Food Freedom Acts are U.S. state-level laws designed to reduce regulatory burdens on producers of homemade foods and provide consumers with direct access to these products. These laws are an expansion of the Cottage Food Laws, which permitted the sale of homemade food products. Organizations such as the American Legislative Exchange Council, (ALEC), National Environmental Health Association (NEHA), and The Institute for Justice (IJ) has helped push these laws forward.

== Purpose ==
The fundamental purpose of a Food Freedom Act is to recognize the right of individuals to produce, procure, and consume homemade foods of their choice free from unnecessary and anticompetitive regulations. Proponents argue that expanding the freedom for entrepreneurs to operate home-based food businesses fosters small businesses, innovation, and economic growth by providing opportunities for self-employment and flexible work. They also assert that consumers benefit from greater access to a variety of food options, particularly those produced on a small, local scale. The movement is rooted in the concept of economic liberty, which refers to a person’s right to engage in a trade free from arbitrary, protectionist, or needlessly burdensome regulations.

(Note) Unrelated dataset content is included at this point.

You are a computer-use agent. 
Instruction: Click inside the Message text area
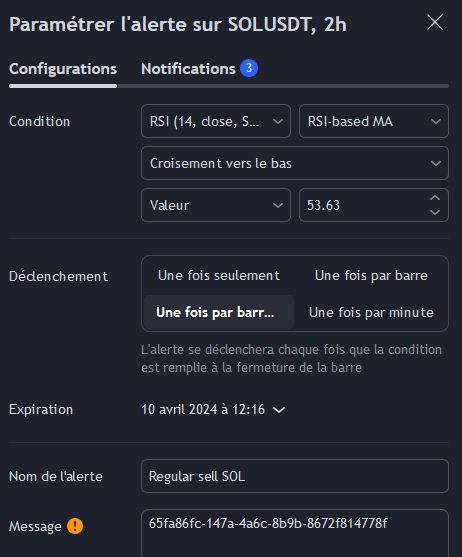click(x=295, y=533)
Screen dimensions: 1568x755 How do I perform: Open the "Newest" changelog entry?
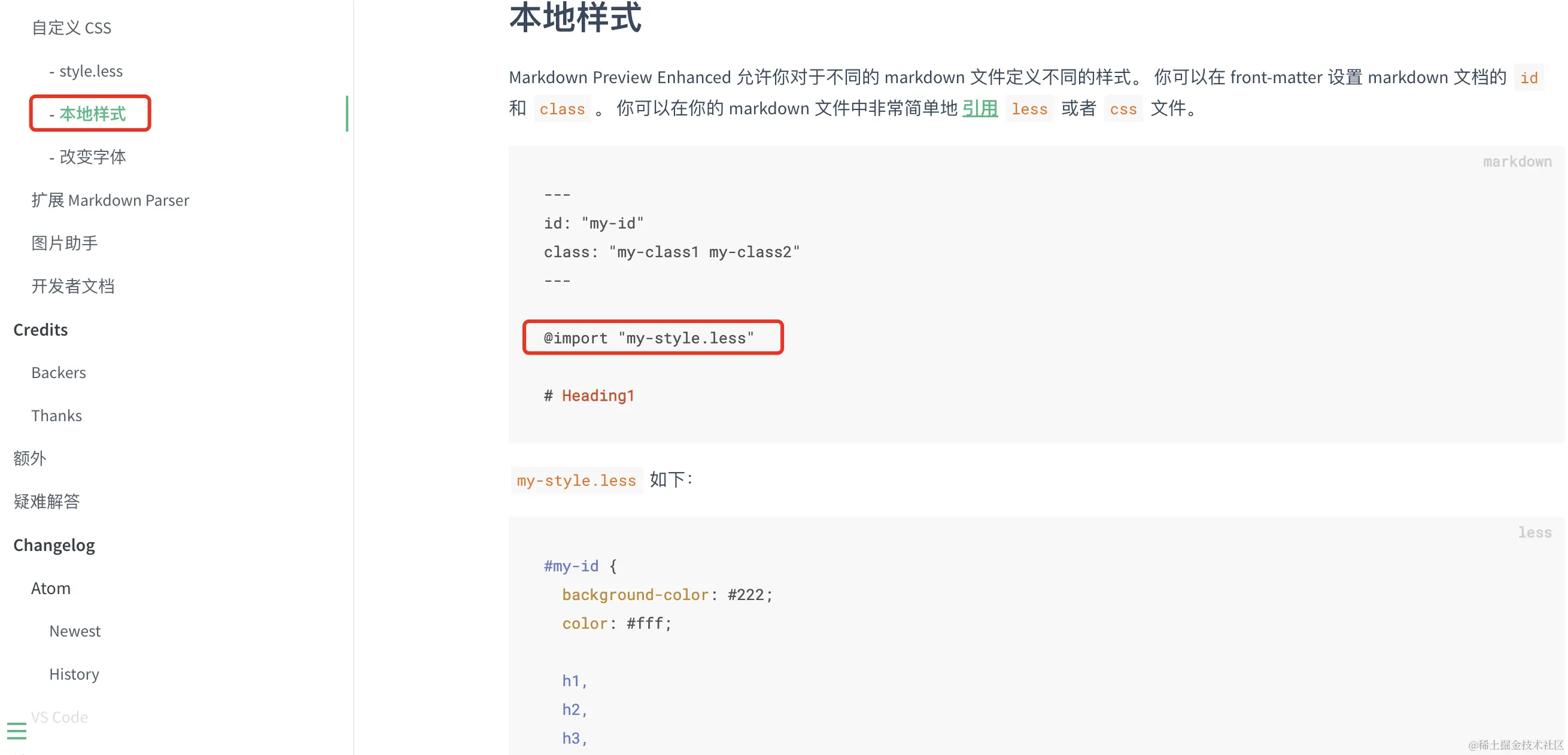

These laws are based on the legislative finding that there is little evidence that home-based food businesses pose a threat to public health in states where they are lightly regulated. Furthermore, allowing the production, sale, and consumption of a wider variety of homemade foods is seen as respecting individuals' personal liberty, including economic liberty.

== Food Freedom vs. Cottage Food Laws ==
Food freedom laws often represent an expansion upon earlier "cottage food" laws. Cottage food laws typically permit the sale of small production foods but often limit sales by the type of food products allowed (often only non-perishable), the locations of sale (like farmers markets or specific events), and may impose a limit on the amount of revenue a business can earn to qualify for exemptions. Food freedom laws generally seek to eliminate these minimal restrictions, providing broader exemptions from state and local oversight when selling directly to consumers. They aim to allow producers to sell almost any homemade food without a cap on sales or licensing, permitting, or inspection requirements.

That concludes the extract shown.